Celebrated Portland, Ore. bartender Jeffrey Morgenthaler included two recipes for brandied cherries in his new book, The Bar Book: Elements of Cocktail Technique, which hit bookstore shelves early this month. “It’s important for cocktail lovers to understand what they’re working with,” says Morgenthaler. “We’ve gotten past the point where we’re all happy with any old thing out of a jar from the liquor store. Now people are tailoring drinks to their own palate.”
Morganthaler’s great book features two preserved cherry recipes. One is incredibly simple; the other is quite involved. Pick your cherry poison.
THE HARDCORE APPROACH:
Daniel Shoemaker’s Brandied Cherries recipe, provided by fellow Portland, Ore. mixologist Daniel Shoemaker, takes you through the process from start (pitting all of the cherries by hand) to finish (sealing your tasty cherries in jars). This makes controlling what goes into the finished cocktail garnish, whether it be your favorite spices or liquor, much easier. Like spice? Add more cinnamon. Prefer bourbon to brandy? You get the picture.
“At the end of the process you’ve got a true house-made brandied cherry recipe that you can tailor to your personal preference,” Morgenthaler says.
THE RELIABLE SHORT-CUT:
What if you have limited time on your hands or don’t feel like going through the headache of pitting and canning all that fruit? Put away the pitter: Morgenthaler’s notably simple Two-Step Easy Brandied Cherries recipe takes pre-cooked-and-pitted Italian cherries and simply adds—wait for it—liquor and a little liqueur. So we believe him when he says that “anyone can do it at home.”
PUT THOSE CHERRIES TO USE:
Whether you opt for the simple no-cook recipe or decide to go all in with Daniel Shoemaker’s version, you’ll want to put your cherries to the test. Morganthaler recommends using the dressed up fruit in classics like the Manhattan or his version of the amaretto sour (pictured below). You can even try them “muddled into the bottom of a glass for a Wisconsin-style Brandy Old Fashioned.”
Ready to make your own? Get the recipes for Daniel Shoemaker’s Brandied Cherries and Jeffrey Morgenthaler’s Two-Step Easy Brandied Cherries now.
This story was originally published at Liquor.com. For more stories like this join Liquor.com and drink better. Plus, for a limited time get How to Cocktail in 2014, a cocktail recipe book — free!
- 5 lbs ripe, firm sweet cherries
- 1/2 cup juniper berries, whole
- 1/2 cup allspice berries, whole
- 6 cinnamon sticks, lightly crushed
- 3 star anise pods
- 5 cups sugar
- 1 cup lemon juice, freshly squeezed, strained
- 3 cups water
- 2 1/2 cups brandy
- 1 1/2 cups white rum
- 1 cup bourbon
First, clear away anything from your work space that you don't want to get spattered with cherry juice. It sprays and it stains, even when you're careful, so wear clothes you don't mind staining.

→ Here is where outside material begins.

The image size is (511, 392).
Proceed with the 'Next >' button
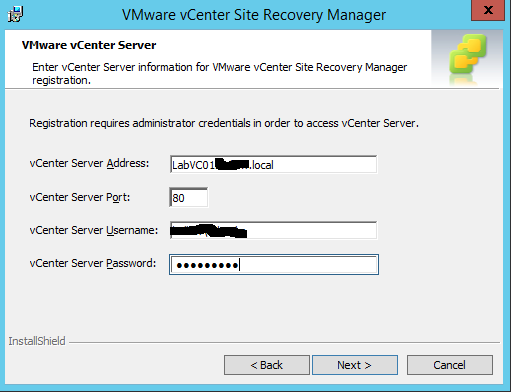tap(355, 365)
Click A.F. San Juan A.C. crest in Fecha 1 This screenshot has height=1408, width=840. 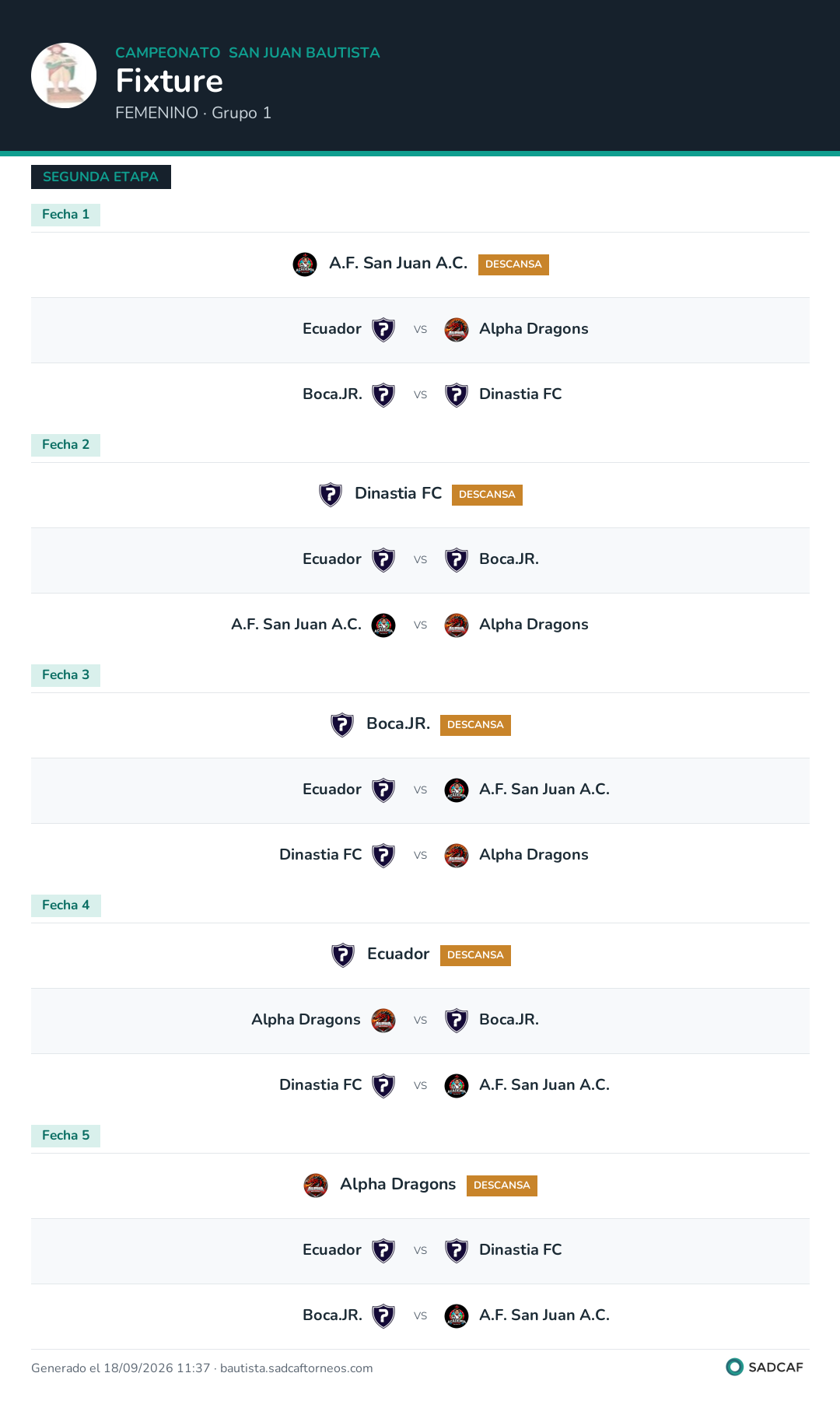point(305,264)
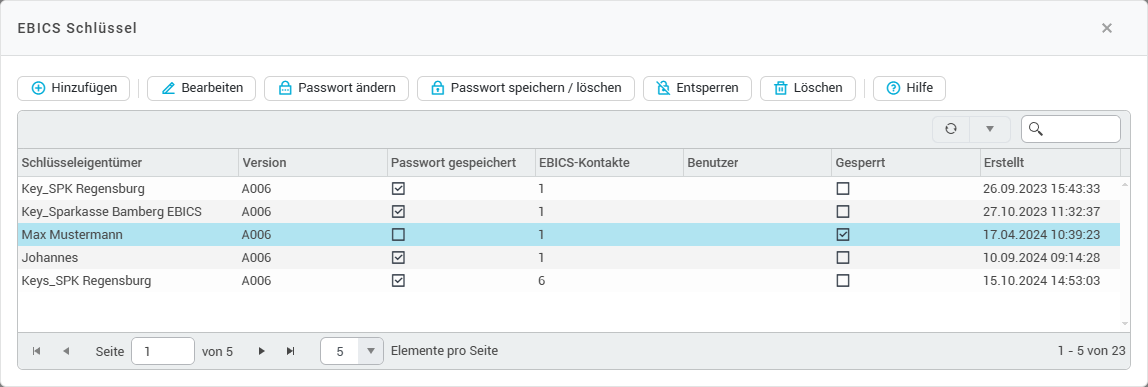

Pull off the stems and punch out the pits of the cherries with a cherry pitter.
Add the juniper berries, allspice berries, cinnamon sticks and star anise to the center of a double layer of cheesecloth and tie into a secure bundle.
Combine the sugar, the lemon juice and the 3 cups of water in another large stockpot that holds at least 10 quarts. Bring to a simmer, stirring just until the sugar is dissolved.
Add the spice bundle and continue to simmer for about 5 minutes.
Add the cherries. Using the slotted spoon, stir the cherries until they are all soaked in the syrup and are thoroughly warmed. (You don't want to actually cook the cherries, just allow them to absorb the syrup.)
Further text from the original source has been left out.